"The Evolve Experience," a creation of Portland's Red Door project, aims to change the racial and societal challenges of our time through storytelling.
Co- Red Door founder Lesli Mones spoke virtually to Pearl Rotary Nov. 30, starting her talk with a historical look back to outreach programs Hands Up (7 Playwrights, 7 Testaments) and Cop Out (Beyond Black, White & Police). In time, the idea was forged "to bring the two shows together" in "Evolve."
Successes in recent years in funding, audience acclaim and national exposure had Red Door gaining sponsors. But as its effort was succeeding, so too was Covid-19, eliminating live-audience performances. "It was very disappointing," Lesli said. "We couldn't do in-person."

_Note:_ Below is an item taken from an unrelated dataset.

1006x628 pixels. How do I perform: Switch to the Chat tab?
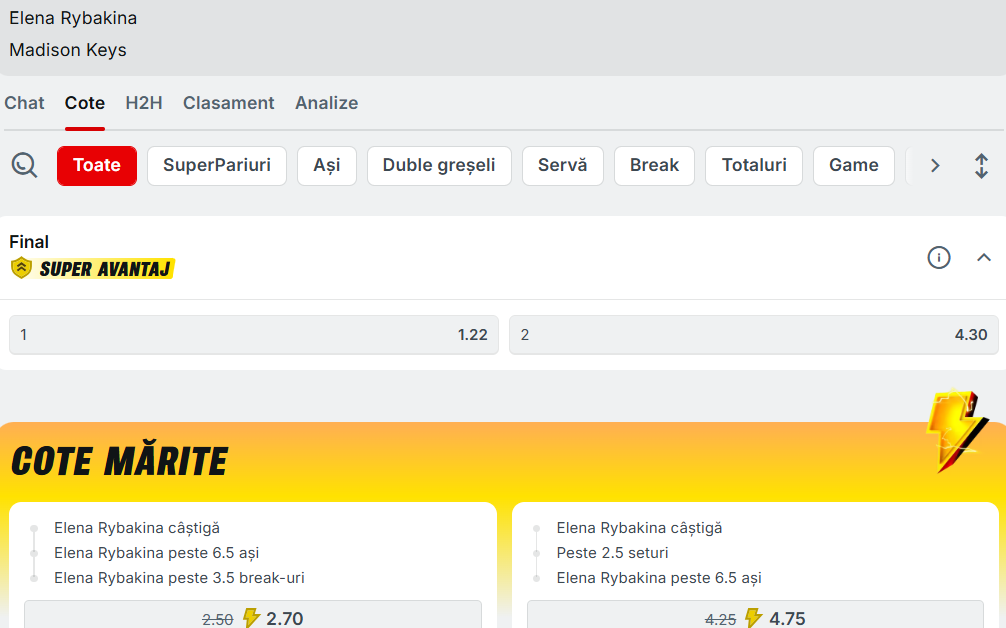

"Evolve" became a three-hour virtual experience with monologues from both Hands Up and Cop Out. It's been used, near and far, as a workshop for DEI training. In the interaction between police and community, she stressed, the Project has "an agnostic perspective" in the belief that "we are all navigating the human experience…we have to work very hard to show different points of view."
Lesli and co-founder Kevin Jones, a previous speaker to PPRC, hope to overcome polarization over issues of race, policing, societal ills, etc.
"We are less to do with race and more to do to develop muscle for critical thing," Lesli closed. "We encourage people to be curious…
"If we don't come together, we won't have the capacity to improve…evolve."